Questions: Sequence of Returns Risk

5 questions to test your understanding

Score: 0 / 5
Question 1 Multiple Choice

Two retirees each start with $1,000,000 and withdraw $50,000 per year. Both experience the same set of annual returns over 20 years — but in opposite order. Retiree A gets bad years first, Retiree B gets good years first.
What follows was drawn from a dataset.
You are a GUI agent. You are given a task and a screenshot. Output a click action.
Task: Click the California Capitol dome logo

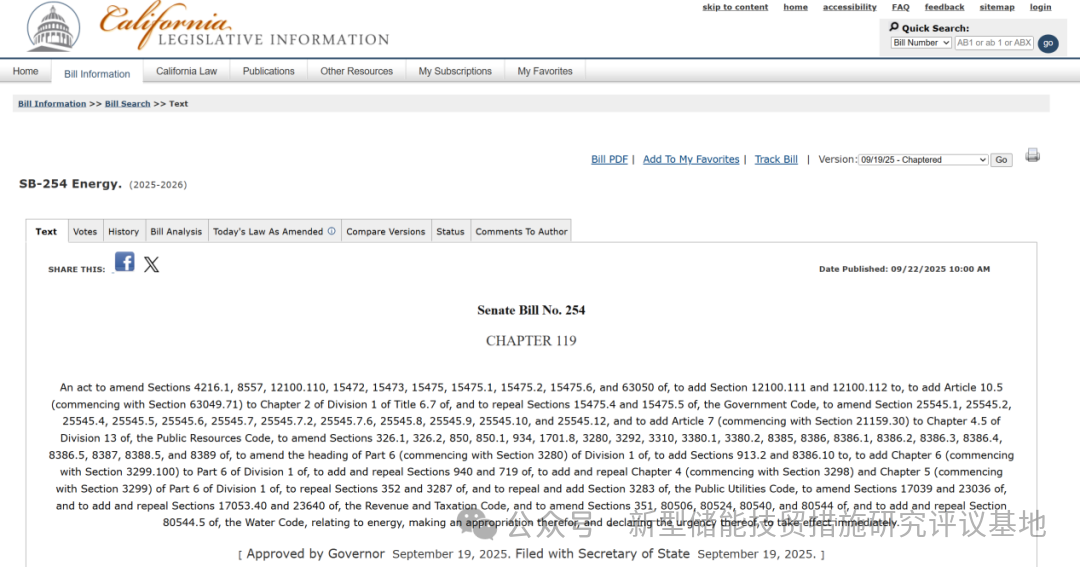tap(53, 27)

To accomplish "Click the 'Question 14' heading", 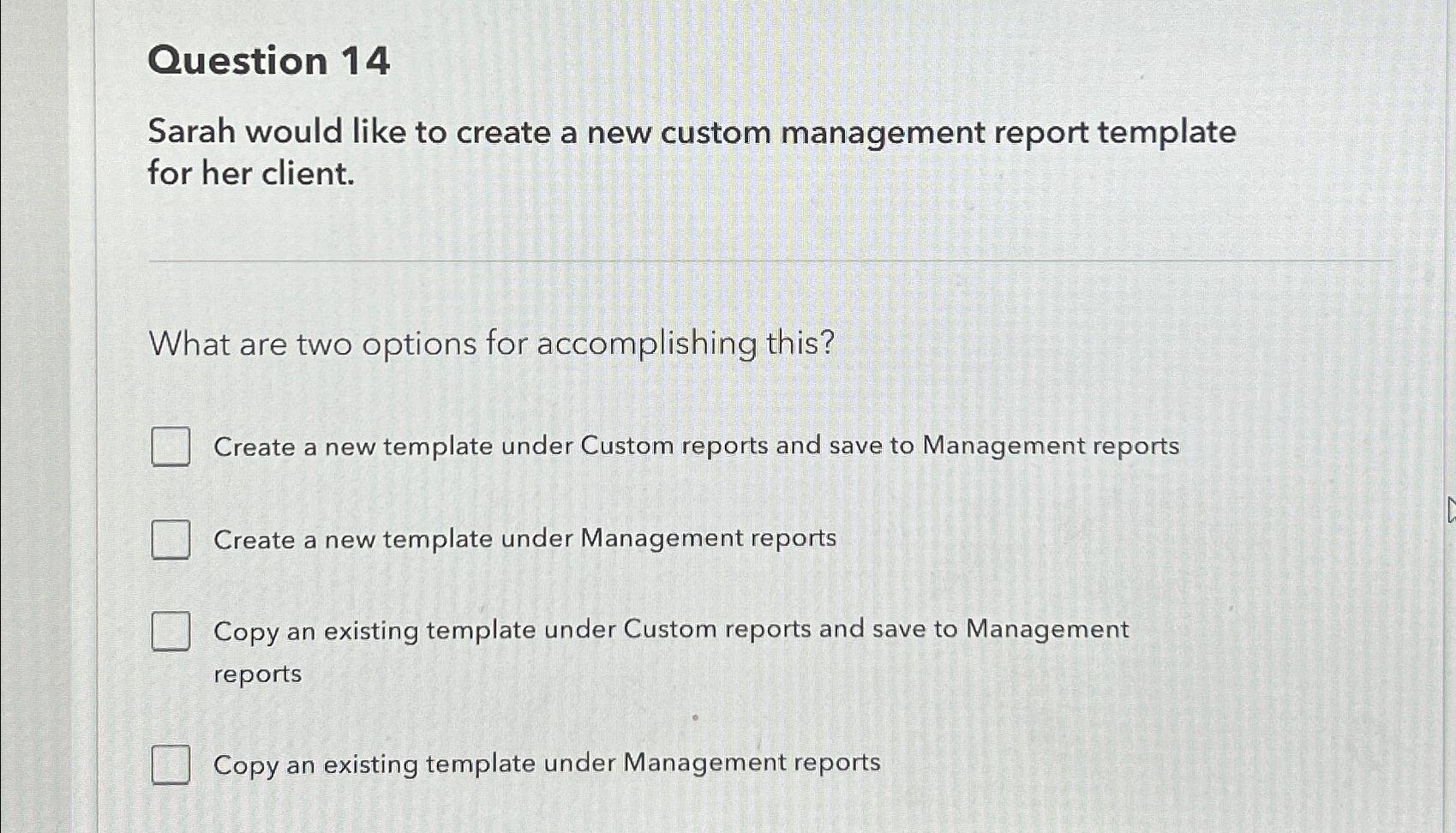I will [269, 61].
Who fares better?

ABoth fare identically — average return determines ending wealth, and both have the same average
BRetiree A fares better — bad years early reduce the portfolio before withdrawals compound
CRetiree B fares better — good returns early preserve a larger base, preventing forced selling of depressed assets during downturns
DThe outcome depends only on the specific return values, not their order
Question 2 Multiple Choice

A financial advisor tells a client: 'Don't worry about the market falling 40% right as you retire — it always recovers historically, and your long-run average return will still be fine.' What critical risk does this advice overlook?

AThe advisor is correct — long-run averages protect retirees who stay invested
BThe advice ignores sequence of returns risk: a severe decline early in retirement forces the retiree to sell shares at low prices to fund withdrawals, permanently reducing the portfolio's recovery capacity — the 'long-run average' applies to a smaller base
CThe advice is only incorrect because a 40% decline would also reduce the withdrawal amount proportionally
DThe advice is wrong only if the client has fewer than 10 years of retirement remaining
Question 3 True / False

Sequence of returns risk is equally dangerous during the accumulation phase (when you are still saving) and during the decumulation phase (when you are withdrawing).

TTrue
FFalse
Question 4 True / False

Holding 1–2 years of expenses in cash or short-term bonds during retirement mitigates sequence of returns risk by allowing the retiree to avoid selling equities during market downturns.

TTrue
FFalse
Question 5 Short Answer

Explain why the statement 'the stock market always recovers in the long run' is reassuring for an accumulator but can be misleading for a retiree making regular withdrawals.

Think about your answer, then reveal below.